** Opening STUDY MATERIAL block **

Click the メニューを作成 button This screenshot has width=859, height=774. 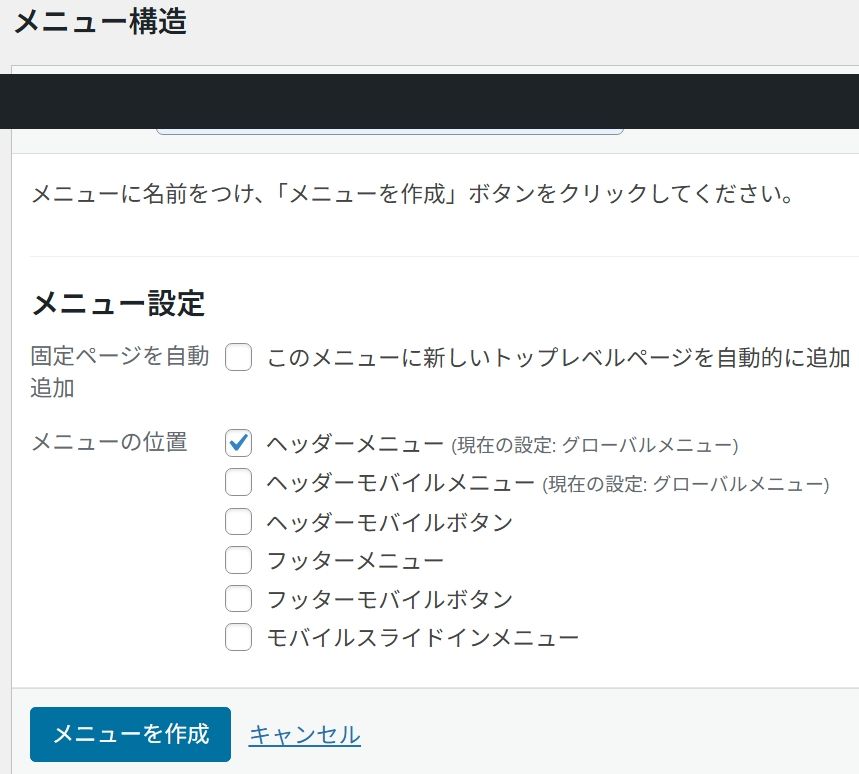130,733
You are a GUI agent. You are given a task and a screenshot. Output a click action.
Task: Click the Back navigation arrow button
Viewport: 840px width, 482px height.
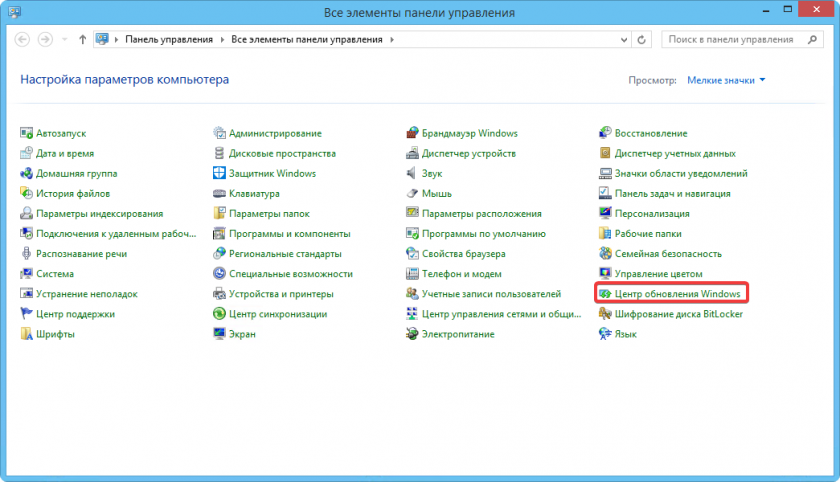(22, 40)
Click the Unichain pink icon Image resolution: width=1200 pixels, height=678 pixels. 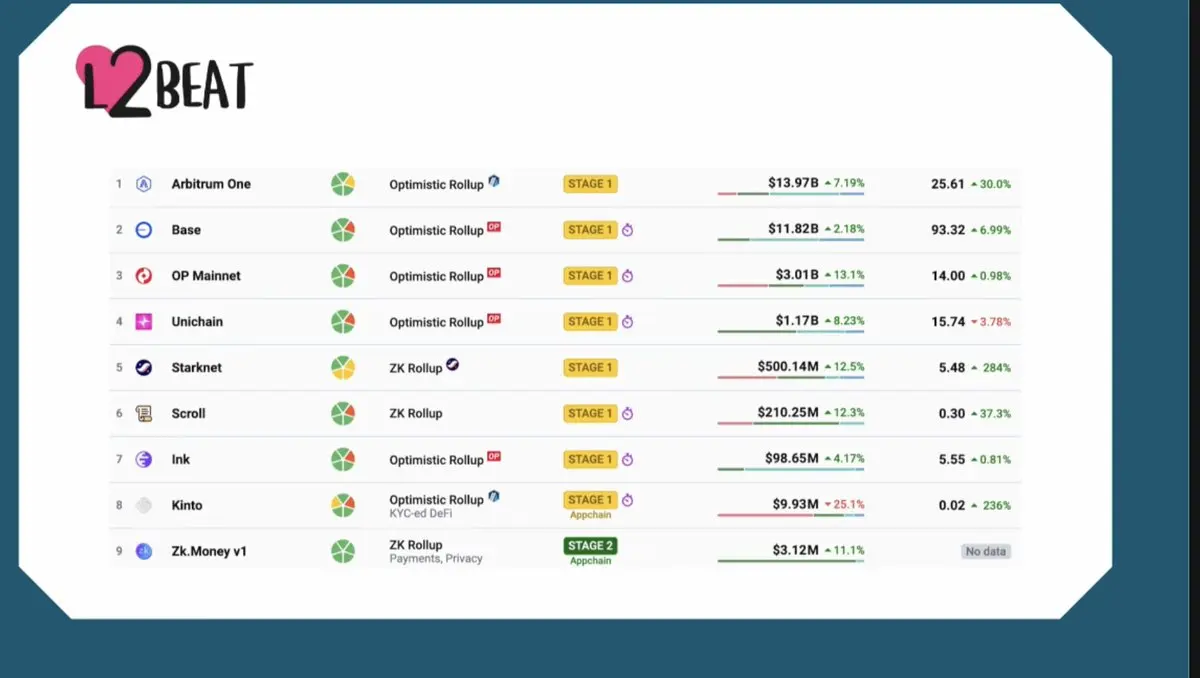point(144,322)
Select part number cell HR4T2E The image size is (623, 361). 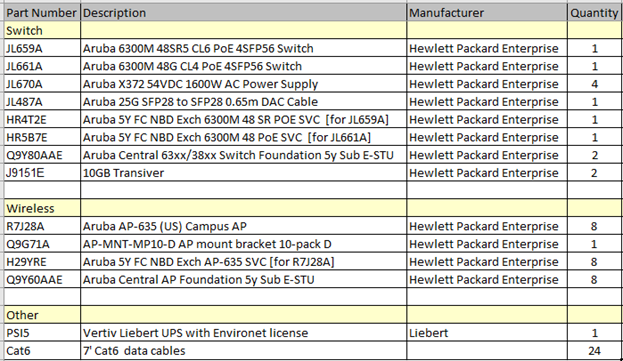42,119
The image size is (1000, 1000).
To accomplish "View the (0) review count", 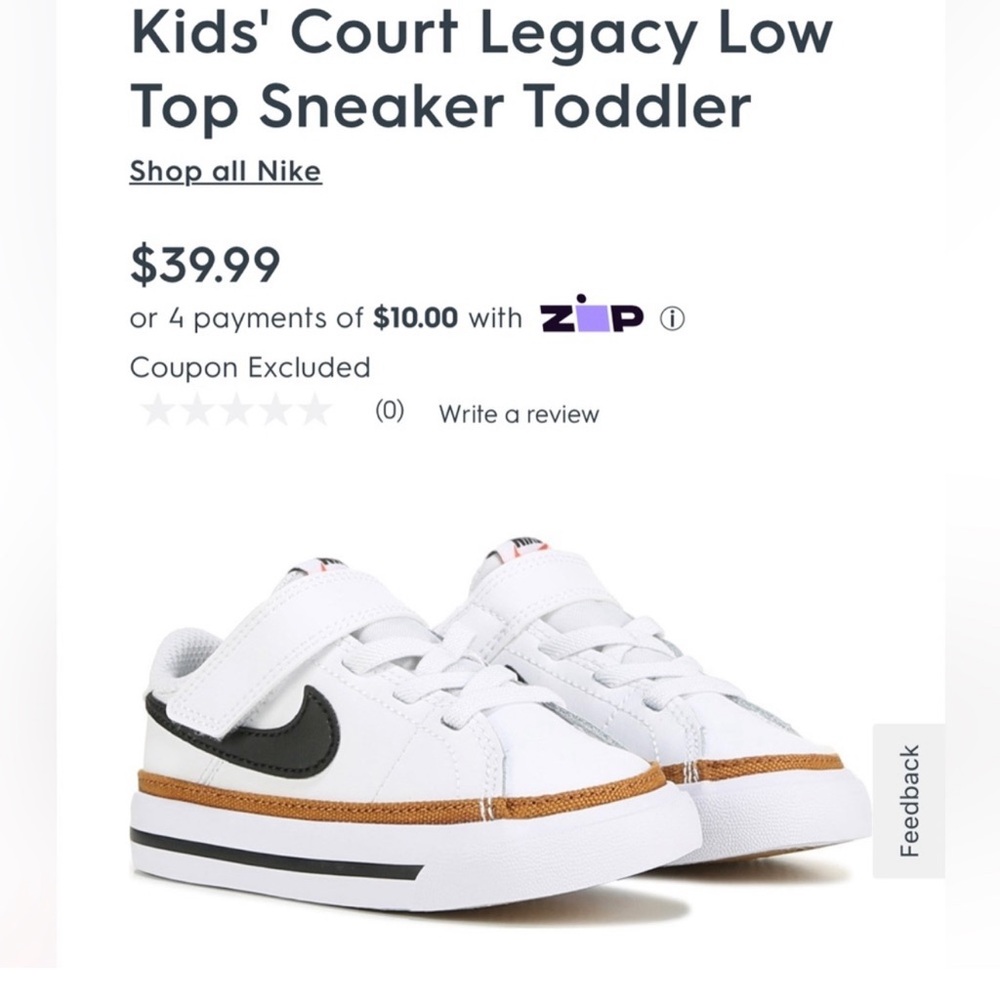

** Closing STUDY MATERIAL block **

_WORK INSTRUCTIONS_: No pictures belong in the copy. Retype exactly, and only, the lines from the line containing "The image size is (1000, 1000)." through the last line of the data, both included.

_RESPONSE TO THE EXERCISE_:
The image size is (1000, 1000).
To accomplish "View the (0) review count", 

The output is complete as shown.